Let P and Q be distinct points on the parabola y² = 2x such that a circle with PQ as diameter passes through the vertex O of the parabola. If P lies in the first quadrant and the area of the triangle ΔOPQ is 3√2, then which of the following is (are) the coordinates of P?

Parabola: y² = 2x
A point at parabola be P(t₁²/2, t₁), Q(t₂²/2, t₂)
A circle is drawn with PQ as diameter and passes through O(0, 0).
∠POQ = 90° in ΔOPQ
∴ PO and OQ are perpendicular.
∴ (Slope of OP) × (Slope of OQ) = -1
⇒ (2t₁/t₁²) × (2t₂/t₂²) = -1
⇒ 4/(t₁t₂) = -1
This is incorrect. The condition that the circle with PQ as diameter passes through O means that ∠POQ = 90°. The slope of OP is 2t₁/t₁² = 2/t₁, and the slope of OQ is 2/t₂. Since the lines are perpendicular, (2/t₁)(2/t₂) = -1, which simplifies to t₁t₂ = -4.
Let P = (t²/2, t) and Q = (s²/2, s). Then the area of triangle OPQ is given by
Area(OPQ) = 0.5 * |(t²/2)(s) - (s²/2)(t)| = 0.5 * |(ts/2)(t - s)| = 3√2
|ts(t - s)| = 12√2
Since t₁t₂ = -4, let t₁ = t and t₂ = s. Then ts = -4. Substituting this into the area equation gives:
|-4(t - s)| = 12√2
|t - s| = 3√2
We have the system of equations:

1. ts = -4
2. |t - s| = 3√2
   From (2), (t-s)² = 18, so t² - 2ts + s² = 18. Since ts = -4, we have t² + 8 + s² = 18, so t² + s² = 10.
   We also have (t + s)² = t² + 2ts + s² = t² + s² + 2ts = 10 + 2(-4) = 2, so t + s = ±√2.

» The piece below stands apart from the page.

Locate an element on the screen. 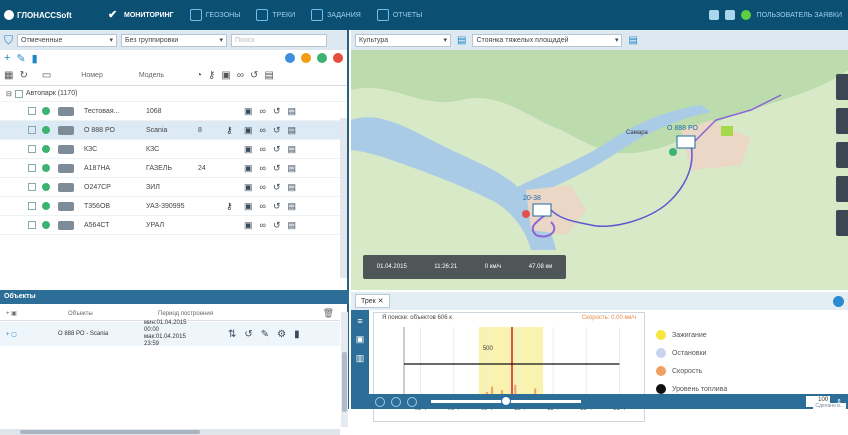  settings-icon is located at coordinates (730, 15).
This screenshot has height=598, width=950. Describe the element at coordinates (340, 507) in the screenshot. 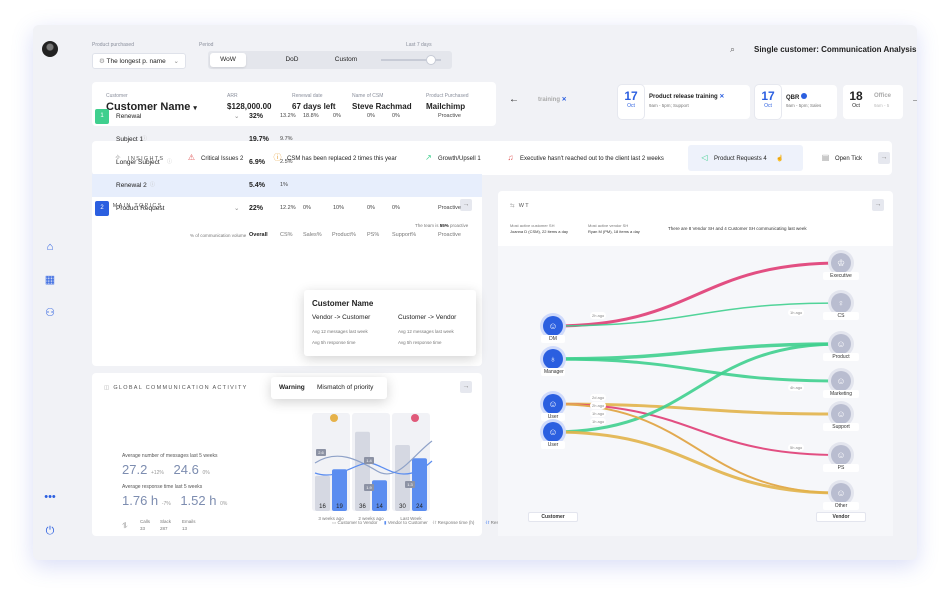

I see `bar-label: 19` at that location.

   Then we can solve the quadratic t² ± √2t - 4 = 0 and s² ± √2s - 4 = 0.
   Solving these equations gives us the points (1, √2), (9, 3√2), (4, 2√2) and so on. However, since ts = -4, these points are P and Q.
   If P = (1, √2), then Q = (-4, -2√2), which isn't in the first quadrant, so P = (9, 3√2) or (4, 2√2). But only (9, 3√2) is an option.